Ajayi Ayodele was originally from Nigeria and described himself as black. Citylink employed him as a warehouse operative in its Swansea distribution centre, initially through an agency but directly from 2007. He resigned in October 2012 in response to a repudiatory breach of his employment contract, claiming constructive dismissal, racial discrimination, racial harassment and victimisation.
As some of his complaints dated back to the time when he began employment, the case straddled the date when the Equality Act came into force. This meant the employment tribunal had to consider that Act and the legacy Race Relations Act 1976.
Ayodele lost his claim for racial discrimination at Cardiff Employment Tribunal in 2013 but the case went to the Court of Appeal in 2015, seeking to rely on a new point in the Efobi case.
Efobi, a postman, unsuccessfully applied for about 30 different jobs with Royal Mail. He claimed that his applications were rejected because of his race and this was discriminatory.
The Efobi case appeared to change the law because of the finding that, under the Equality Act, there was no burden on the claimant to prove discrimination at the first stage of his claim, and there was no shifting burden of proof from employee to employer – which at the time shocked employment lawyers.
Jo Powis, employment lawyer at Reed Smith, told People Management that the decision in Efobi “came as a surprise and was expected to make it easier for claimants to succeed in discrimination claims”.
In Efobi, Judge Laing decided there was no burden on claimants to prove facts from which a tribunal could decide that the respondent had discriminated. “It may therefore be misleading to refer to a shifting of the burden of proof, as this implies, contrary to the language of section 136(2), that parliament has required the claimant to prove something,” she said.
Instead of the claimant having to prove the employer discriminated against him first, the tribunal should instead consider first "all the evidence, from whatever source it had come, and not only the evidence adduced by the claimant", Laing ruled in Efobi.
In Ayodele’s Court of Appeal judgment, however, Lord Singh overruled Efobi and, in a ruling more favourable to employers, decided that earlier case law – Igen and Madarassy – was still relevant, and that the claimant will have to prove discrimination first before the burden of proof ‘shifts’ to the employer.
Singh held that, by removing words that might indicate that the complainant had to prove facts, the Equality Act did not mean that a claimant did not have to prove facts from which discrimination could be inferred.
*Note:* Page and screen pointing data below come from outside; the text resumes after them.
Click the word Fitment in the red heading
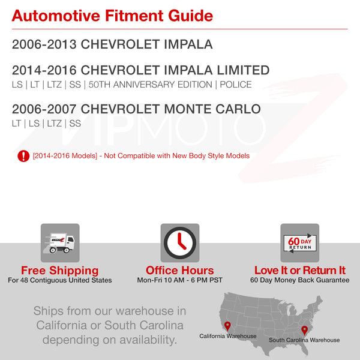coord(134,16)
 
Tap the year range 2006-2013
coord(44,44)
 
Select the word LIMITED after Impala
coord(243,70)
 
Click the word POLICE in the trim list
coord(236,85)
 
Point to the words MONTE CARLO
coord(212,109)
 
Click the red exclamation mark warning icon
coord(23,156)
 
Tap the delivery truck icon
coord(60,243)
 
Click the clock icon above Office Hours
coord(180,243)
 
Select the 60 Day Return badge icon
coord(300,243)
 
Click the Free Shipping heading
coord(59,270)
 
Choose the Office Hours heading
coord(180,270)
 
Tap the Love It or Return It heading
coord(300,270)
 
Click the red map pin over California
coord(227,326)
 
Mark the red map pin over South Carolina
coord(304,331)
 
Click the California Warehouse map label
coord(228,336)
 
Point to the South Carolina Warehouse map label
coord(304,340)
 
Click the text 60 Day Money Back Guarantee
coord(300,280)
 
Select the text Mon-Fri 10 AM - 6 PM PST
coord(180,280)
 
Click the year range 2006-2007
coord(44,109)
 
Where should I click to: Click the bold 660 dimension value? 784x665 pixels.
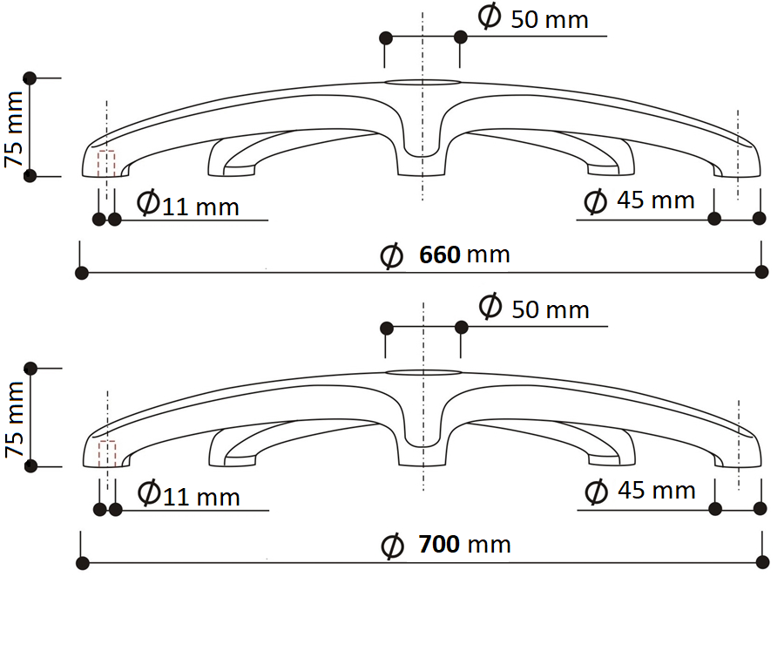pyautogui.click(x=440, y=254)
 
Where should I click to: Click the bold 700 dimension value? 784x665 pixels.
pyautogui.click(x=440, y=545)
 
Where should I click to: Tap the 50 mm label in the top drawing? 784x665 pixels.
pyautogui.click(x=550, y=20)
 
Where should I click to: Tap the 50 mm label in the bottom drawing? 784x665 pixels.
pyautogui.click(x=551, y=309)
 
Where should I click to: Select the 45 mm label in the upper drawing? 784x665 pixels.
pyautogui.click(x=655, y=200)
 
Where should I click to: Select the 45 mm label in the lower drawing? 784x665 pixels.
pyautogui.click(x=657, y=491)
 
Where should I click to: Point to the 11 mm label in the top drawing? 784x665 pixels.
pyautogui.click(x=200, y=207)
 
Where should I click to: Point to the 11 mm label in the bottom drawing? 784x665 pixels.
pyautogui.click(x=201, y=497)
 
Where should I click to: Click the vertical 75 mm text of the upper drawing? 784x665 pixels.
pyautogui.click(x=14, y=129)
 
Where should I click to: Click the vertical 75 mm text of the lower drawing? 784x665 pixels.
pyautogui.click(x=15, y=419)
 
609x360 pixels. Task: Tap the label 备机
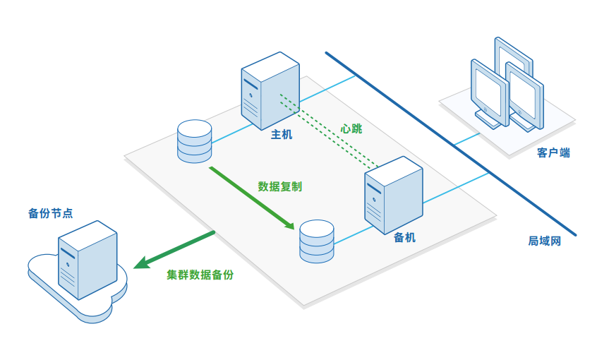[x=404, y=238]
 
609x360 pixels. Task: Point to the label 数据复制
[x=280, y=187]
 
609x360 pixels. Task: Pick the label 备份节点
[x=50, y=212]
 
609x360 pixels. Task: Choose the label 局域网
[x=544, y=241]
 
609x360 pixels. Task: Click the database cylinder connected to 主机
[x=195, y=141]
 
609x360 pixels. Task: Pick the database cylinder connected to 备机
[x=316, y=241]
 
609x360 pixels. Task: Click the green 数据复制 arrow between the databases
[x=251, y=197]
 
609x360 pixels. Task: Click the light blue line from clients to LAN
[x=466, y=138]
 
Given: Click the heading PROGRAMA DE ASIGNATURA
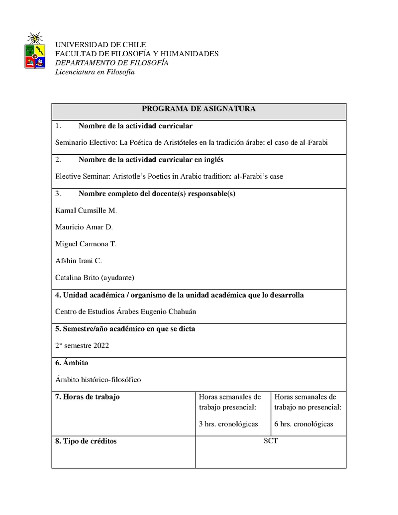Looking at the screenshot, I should (199, 109).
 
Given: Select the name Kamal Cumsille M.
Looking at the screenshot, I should (86, 210).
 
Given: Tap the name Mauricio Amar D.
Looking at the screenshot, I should (84, 227).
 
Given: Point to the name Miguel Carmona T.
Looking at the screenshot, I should (86, 244).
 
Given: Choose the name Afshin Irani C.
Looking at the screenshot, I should (78, 261).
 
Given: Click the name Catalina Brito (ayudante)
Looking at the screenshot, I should (95, 277).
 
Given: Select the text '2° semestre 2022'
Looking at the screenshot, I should (82, 345).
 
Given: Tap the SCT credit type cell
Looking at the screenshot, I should (271, 441).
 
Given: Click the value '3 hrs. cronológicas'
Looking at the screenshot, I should (228, 424).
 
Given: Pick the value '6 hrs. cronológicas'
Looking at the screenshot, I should (303, 424).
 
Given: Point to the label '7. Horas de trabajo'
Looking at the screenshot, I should (87, 397).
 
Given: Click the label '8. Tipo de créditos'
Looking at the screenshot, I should (86, 441).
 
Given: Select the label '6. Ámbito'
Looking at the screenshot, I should (72, 363).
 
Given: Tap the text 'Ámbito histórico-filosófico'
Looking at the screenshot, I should (98, 380).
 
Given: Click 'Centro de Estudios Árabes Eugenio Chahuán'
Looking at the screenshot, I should (122, 312).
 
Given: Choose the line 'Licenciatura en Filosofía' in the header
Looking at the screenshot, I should (95, 72).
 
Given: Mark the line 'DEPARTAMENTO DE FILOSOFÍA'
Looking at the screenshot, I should (111, 63).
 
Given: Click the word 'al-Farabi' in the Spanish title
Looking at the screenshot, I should (313, 142).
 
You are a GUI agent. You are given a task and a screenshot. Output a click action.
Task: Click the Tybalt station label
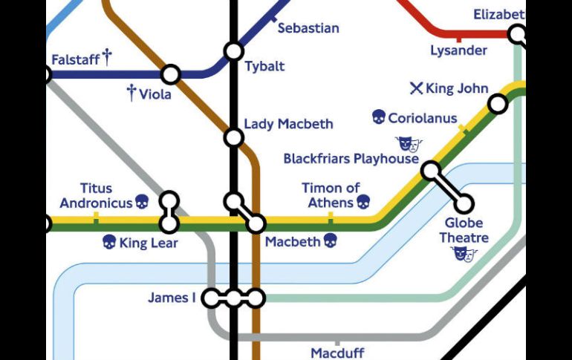pos(264,67)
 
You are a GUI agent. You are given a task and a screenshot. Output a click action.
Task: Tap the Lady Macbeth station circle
pos(234,137)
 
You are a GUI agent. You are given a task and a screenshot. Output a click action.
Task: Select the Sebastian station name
pos(308,28)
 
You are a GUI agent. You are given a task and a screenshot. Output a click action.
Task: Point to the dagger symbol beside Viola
pos(131,93)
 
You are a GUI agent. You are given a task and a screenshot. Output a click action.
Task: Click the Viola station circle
pos(171,74)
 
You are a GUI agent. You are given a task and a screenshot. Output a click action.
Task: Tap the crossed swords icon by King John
pos(416,88)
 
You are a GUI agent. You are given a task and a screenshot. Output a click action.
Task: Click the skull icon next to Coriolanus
pos(378,117)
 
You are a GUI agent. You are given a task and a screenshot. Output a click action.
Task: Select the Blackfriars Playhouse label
pos(351,159)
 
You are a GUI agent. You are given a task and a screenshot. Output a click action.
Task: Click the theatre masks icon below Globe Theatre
pos(464,255)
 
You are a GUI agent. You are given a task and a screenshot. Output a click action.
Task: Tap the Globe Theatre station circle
pos(464,203)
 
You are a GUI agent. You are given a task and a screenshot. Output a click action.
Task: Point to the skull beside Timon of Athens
pos(363,202)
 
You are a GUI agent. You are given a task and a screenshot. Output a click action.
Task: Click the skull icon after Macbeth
pos(331,240)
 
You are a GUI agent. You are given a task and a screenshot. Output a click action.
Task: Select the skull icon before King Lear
pos(109,242)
The employer then must provide a non-discriminatory explanation for its actions.
Singh said: “I can see no reason in fairness that a respondent should have to discharge that burden of proof unless and until the claimant has shown that there is a prima facie case of discrimination that needs to be answered.”
The decision in Ayodele “will be welcomed for restoring the orthodox approach that employers and their lawyers are familiar with and that has generally been thought to strike a fair balance”, Powis said.
Makbool Javaid, employer partner at Simons Muirhead & Burton, said: “The Court of Appeal’s judgment confirms that there is a burden of proof on the claimant and that the Equality Act 2010, while worded differently from its predecessor legislation, does not change this.”
However, “permission is being sought to appeal the Efobi judgment and it will be interesting to see how this issue may be addressed any Court of Appeal hearing or later judgment”.